_What this task involves_: Continue the article on food allergies versus food sensitivities, which appears below ahead of the listing, starting after its final sentence.

_Page text_:
►

Food Allergy Awareness Week

By: TAMU Health Science Center College of Nursing
By: TAMU Health Science Center College of Nursing

Is it a food sensitivity or a life-threatening allergy?

Did you know that less than four percent of adults have a true food allergy? But many people do suffer from a food intolerance or sensitivity-meaning they may start to feel bad after eating a certain food, but they don't have a life threatening reaction. So how can you determine if you have a true allergy or a minor sensitivity?

"A food sensitivity will cause a localized response such as a headache, nausea or other gastrointestinal symptoms," says Vicky Keys, M.S.N., assistant professor at the Texas A&M Health Science Center College of Nursing. "It's uncomfortable, but not life threatening."

On the other hand, a food allergy activates the body's immune system at the cellular level and reactions can be life threatening. The body reacts to the food as if it were a foreign invader. Symptoms may occur within one hour of ingesting the offending food. Major culprits include milk, eggs, various nuts, soybeans, wheat, fish, and various shellfish.

◄

_The data_:
►

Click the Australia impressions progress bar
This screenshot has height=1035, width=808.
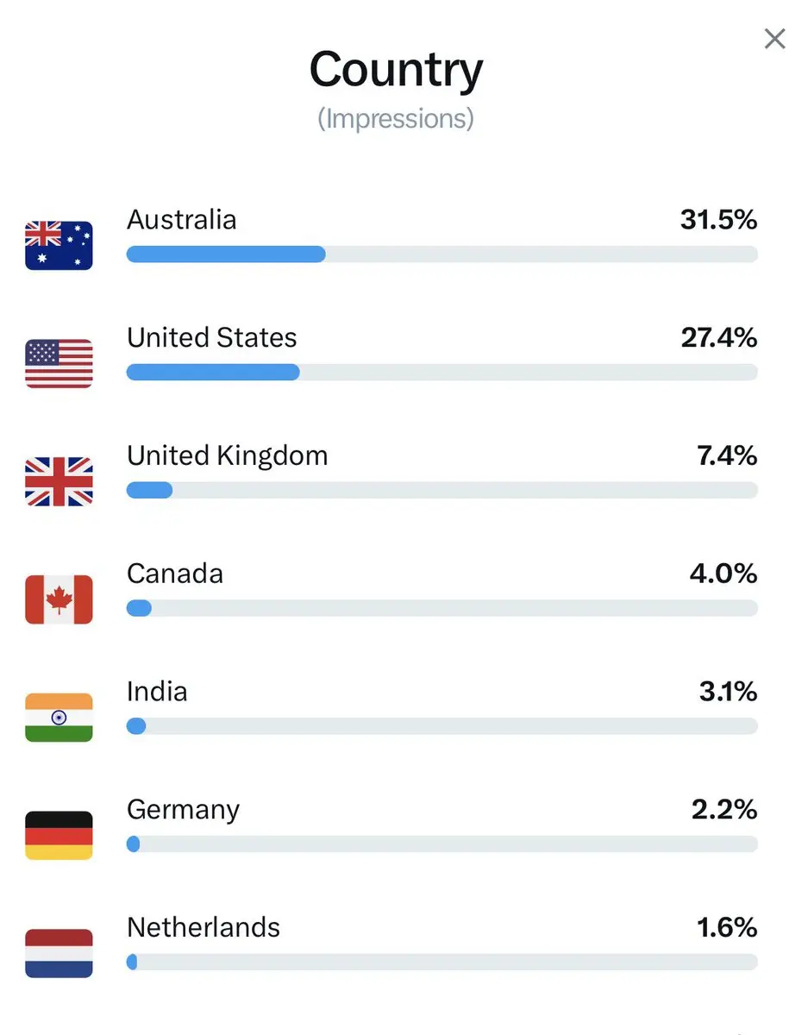(442, 254)
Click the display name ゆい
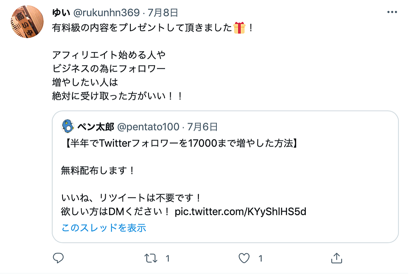The image size is (411, 275). click(x=61, y=13)
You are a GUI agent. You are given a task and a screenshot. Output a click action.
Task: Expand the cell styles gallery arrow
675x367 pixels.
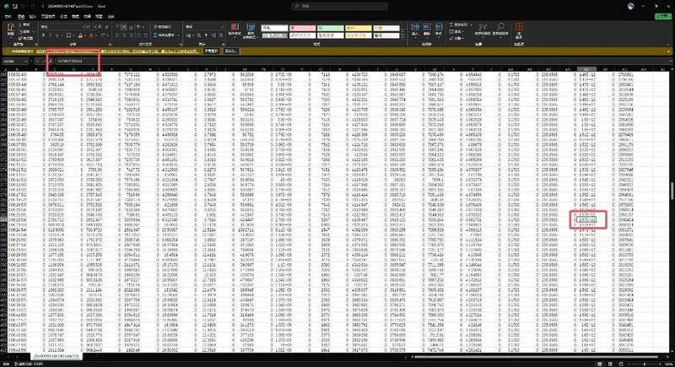(x=403, y=36)
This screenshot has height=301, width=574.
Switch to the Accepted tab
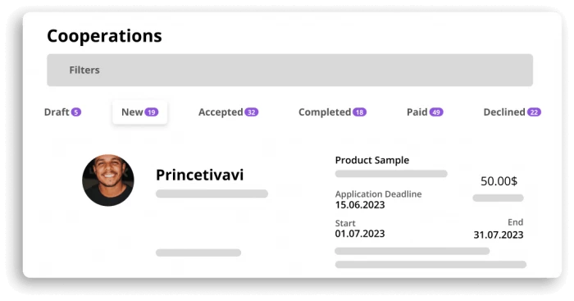pyautogui.click(x=229, y=112)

◄

_Answer box_:
A doctor can conduct a food allergy test to determine if you have a true allergy and what you are reacting to. If you are considering an allergy test or suspect that you may have a food intolerance or sensitivity, Keys suggests keeping a detailed food diary to help determine the culprit.

"Because there are multiple allergy tests, keeping a food diary can help you and your physician pinpoint what is causing your discomfort faster," says Keys."

Since any number of ingredients could trigger a reaction, keep a record of what you eat, the type of symptoms you experience, and the amount of time between ingestion and your symptoms.

If you have a sensitivity or intolerance, avoidance is the key to managing symptoms. If it is determined that you have a true food allergy, Keys recommends the following strategies to take charge of your safety:

1. Read food labels.
Read the label to make sure there are no traces of your allergen present in the product. This strategy is important even if you have a food sensitivity or intolerance so you can avoid the trigger ingredients.
"Many companies will post if there are other ingredients that the product could have come into contact with," notes Keys. "There are several ingredients that a single item could have encountered. Even a small trace of your allergen could cause a potential reaction."

2. Wear a medical alert bracelet or necklace.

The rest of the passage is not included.